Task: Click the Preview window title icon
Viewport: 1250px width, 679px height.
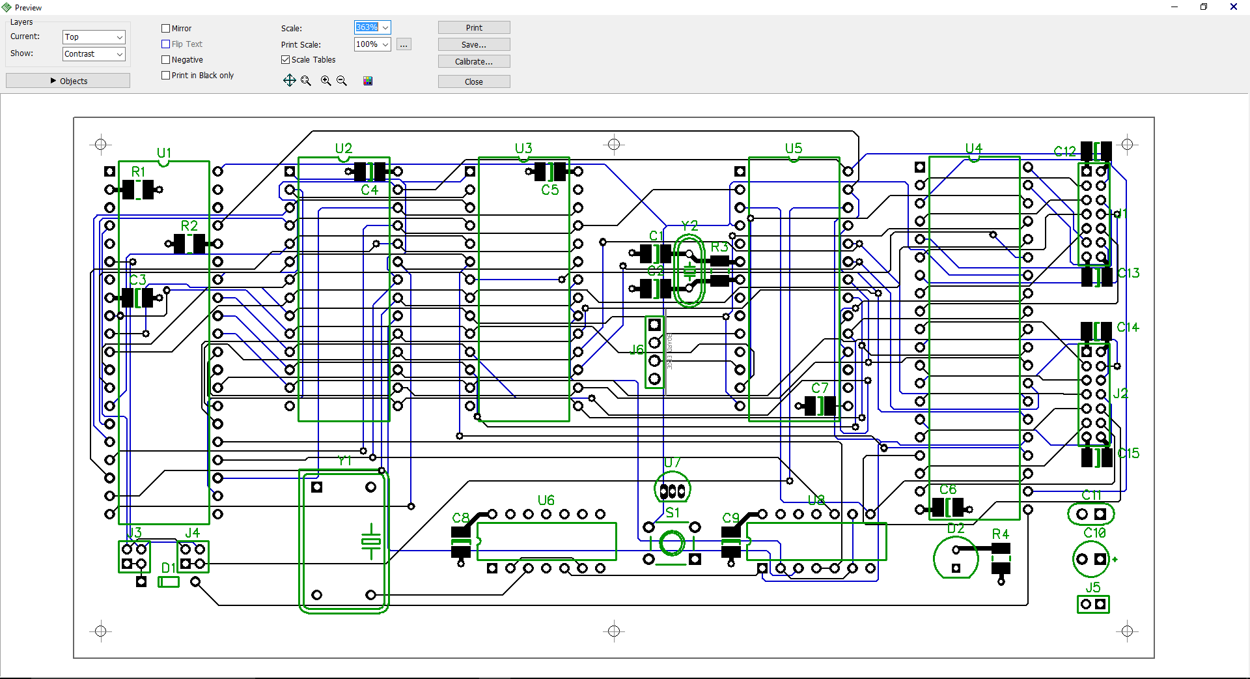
===
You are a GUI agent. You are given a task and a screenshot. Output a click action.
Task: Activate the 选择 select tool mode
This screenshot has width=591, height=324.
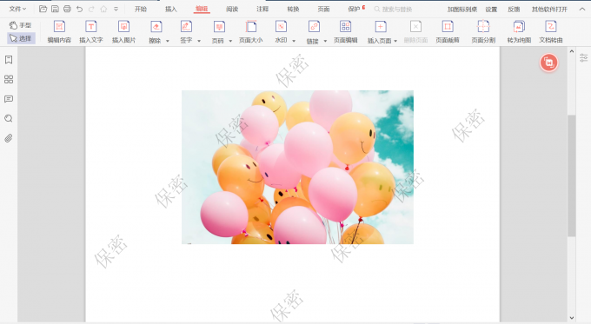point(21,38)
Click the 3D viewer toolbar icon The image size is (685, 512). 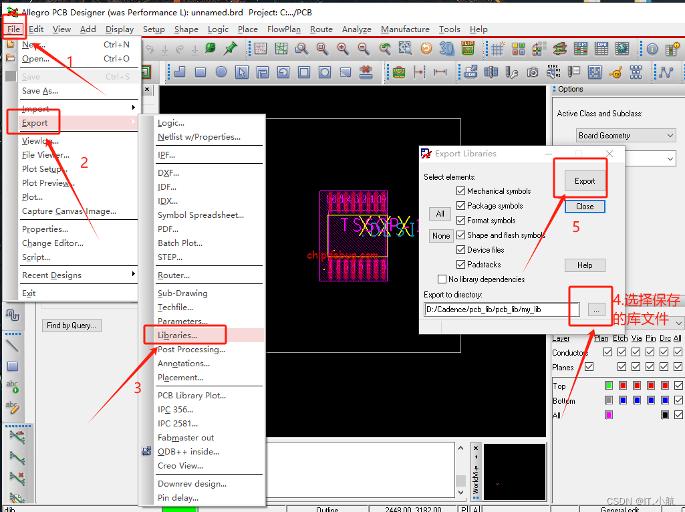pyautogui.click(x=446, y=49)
===
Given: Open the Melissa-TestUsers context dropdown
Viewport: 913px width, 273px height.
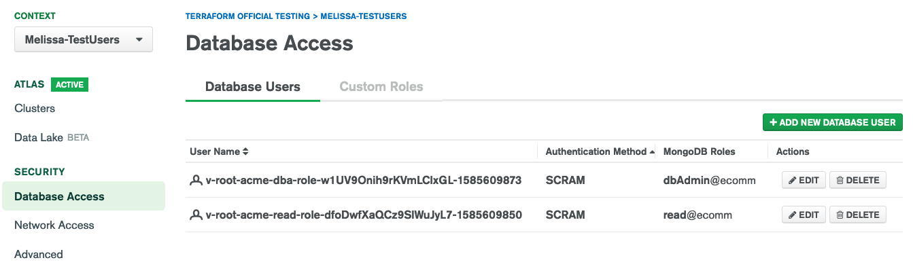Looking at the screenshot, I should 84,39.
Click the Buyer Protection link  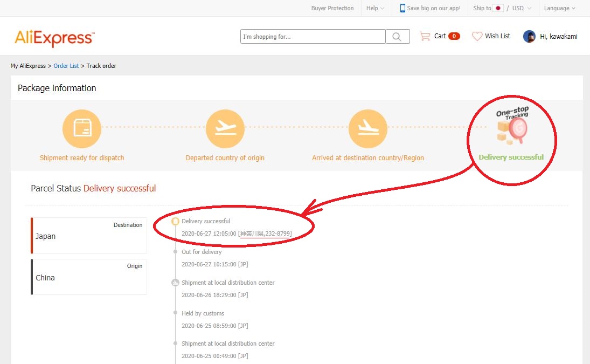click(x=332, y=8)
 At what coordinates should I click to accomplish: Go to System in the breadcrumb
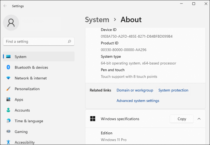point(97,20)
===
Task:
Give back precisely the lines above that start at the line containing "Task: Click the Preview window title icon" and end at the line containing "Viewport: 1250px width, 679px height.", inclusive. No other lines belong in the output.

Answer to this exercise:
Task: Click the Preview window title icon
Viewport: 1250px width, 679px height.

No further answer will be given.